An important technical note here is that these genres are not exclusive to each comedy special in the data set - a comedy transcript can belong to multiple genres. Each comedy special is assigned a weight for each topic/genre, and considered “belonging” to that genre if the weight is above some threshold.

I put the genres in a dropdown menu in the Flask application. When a user selects a genre, Javascript code runs to filter out any comedy specials that are below a topic weight threshold of 0.2 for that genre.

genre Filtering comedy by genres generated through topic modeling.

Search Engine Recommender with Content-Based Filtering

The second feature was an opportunity for me to build my first recommender system with content-based filtering. My Flask app doesn’t have a large user base or any sort of “rating” functionality, so obviously collaborative filtering was not an option.

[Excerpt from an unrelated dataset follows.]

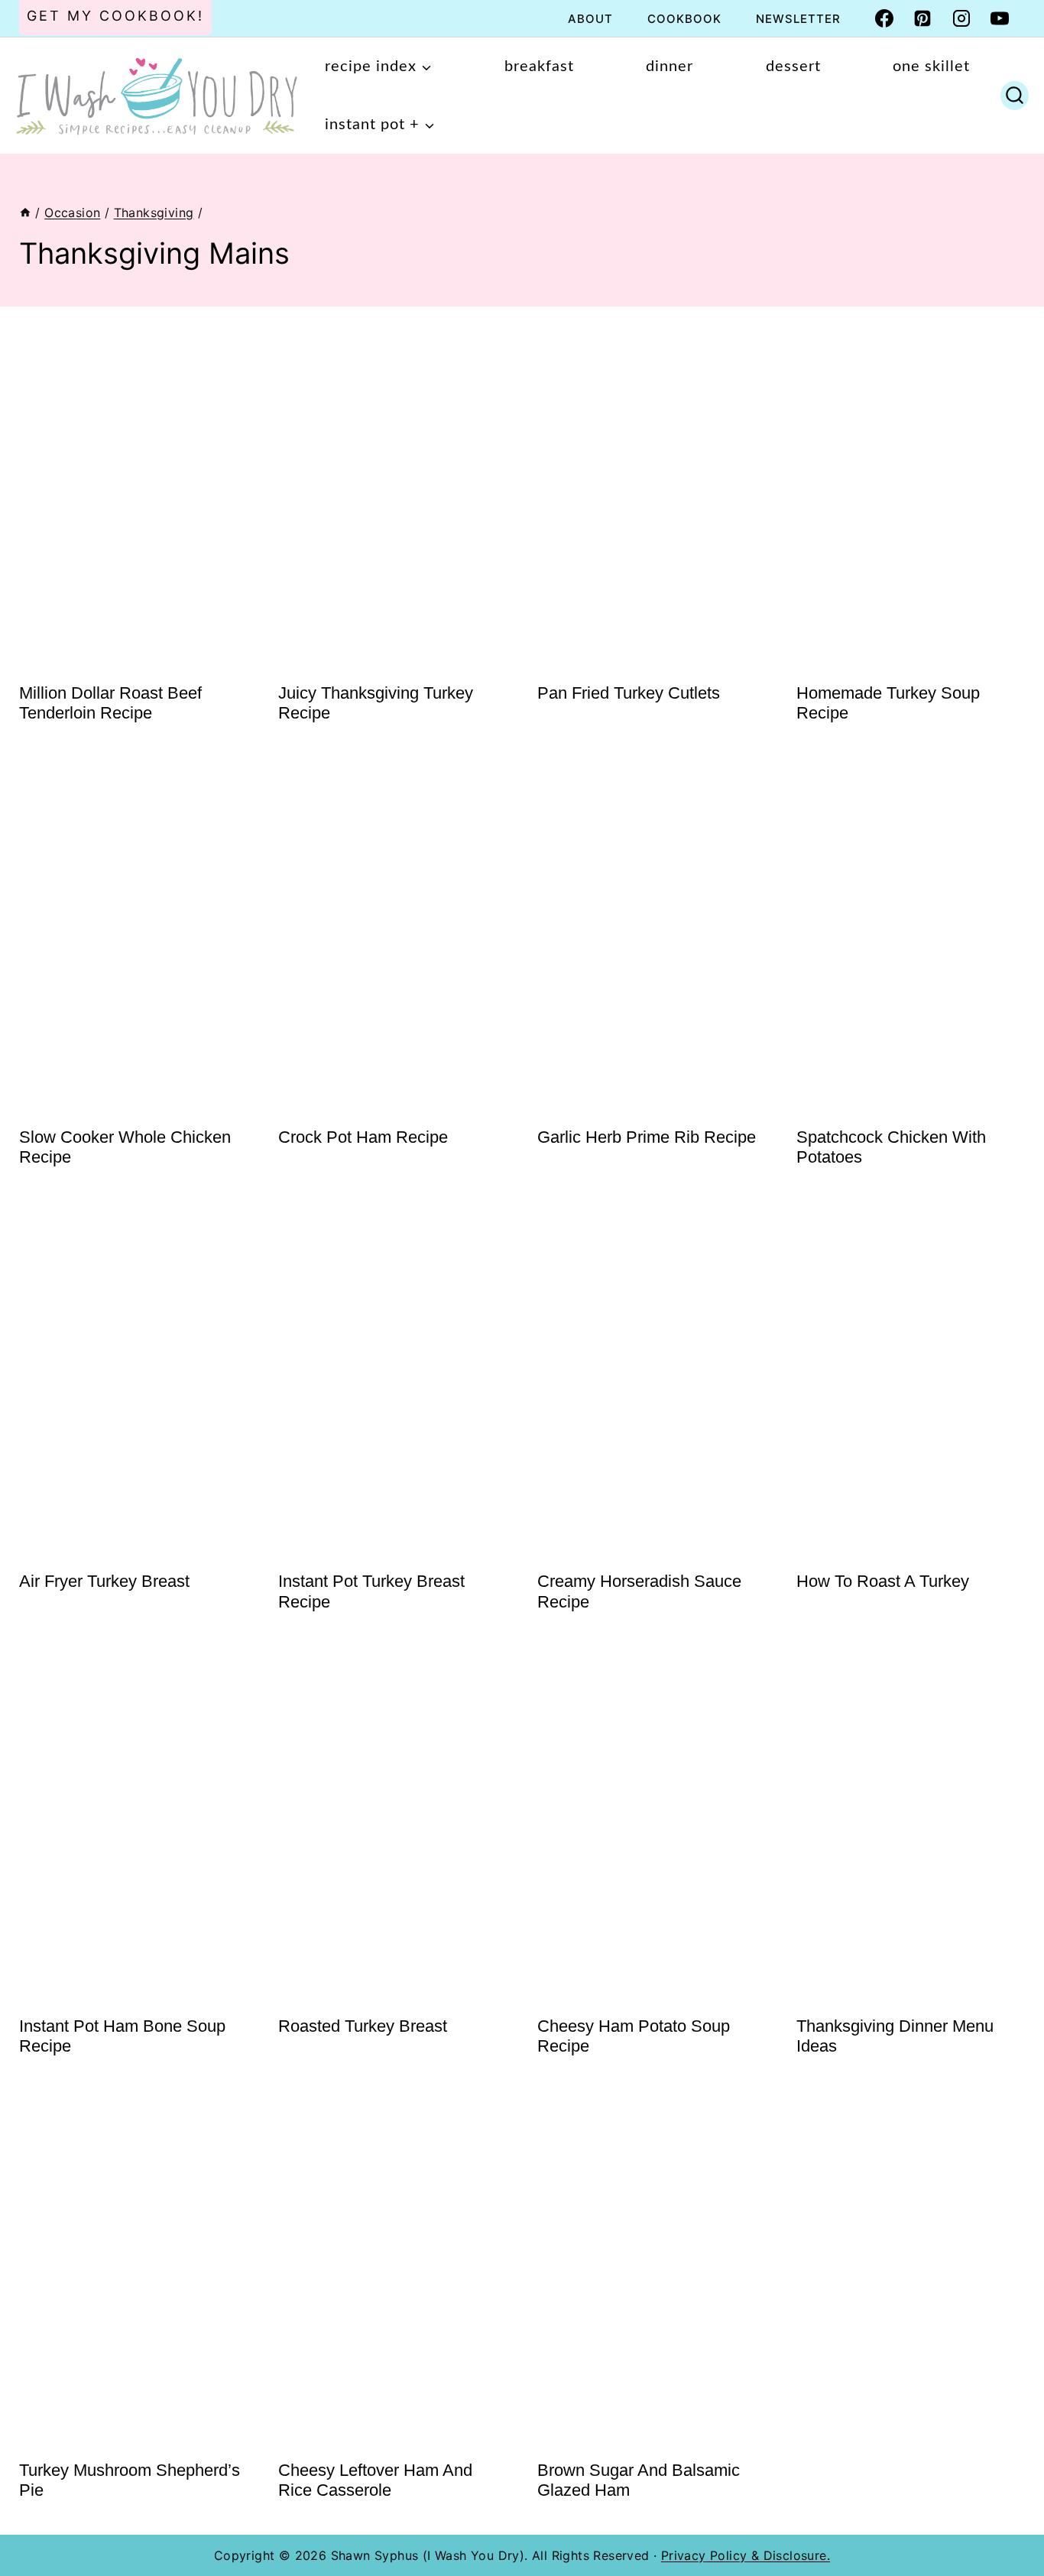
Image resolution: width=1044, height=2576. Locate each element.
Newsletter (798, 18)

recommender Search term recommender with content-based filtering

The main input to the recommender is a text field for which the user is asked to describe the type of comedy they want to see. When the user submits the text, it is treated similarly to a document from the main corpus: cleaned, transformed, and vectorized to the same format. It is then transformed using the NMF pre-fit on the comedy transcript corpus and assigned weights for each of the five topics.

Finally, the cosine similarity is calculated between the search term topic weights and each document (comedy special) in the transcript’s topic weights. The top 10 comedy specials with the largest cosine similarity with respect to the search term are recommended to the user.

Final Thoughts

Before learning about NLP or working on this project, I never thought of language as something that can be broken down, quantified, and processed by linear algebra. However, by using mathematical techniques and allowing a computer to determine patterns in human speech, we can learn a lot about how language works and what makes us laugh or identify with a particular set of thoughts.

This project also presented me with an ethical challenge when an unsupervised learning algorithm outputted comedy genres that fell within cultural and ethnic bounds. I got a lot out of learning to carefully navigate sensitive words, topics, and potential algorithmic bias.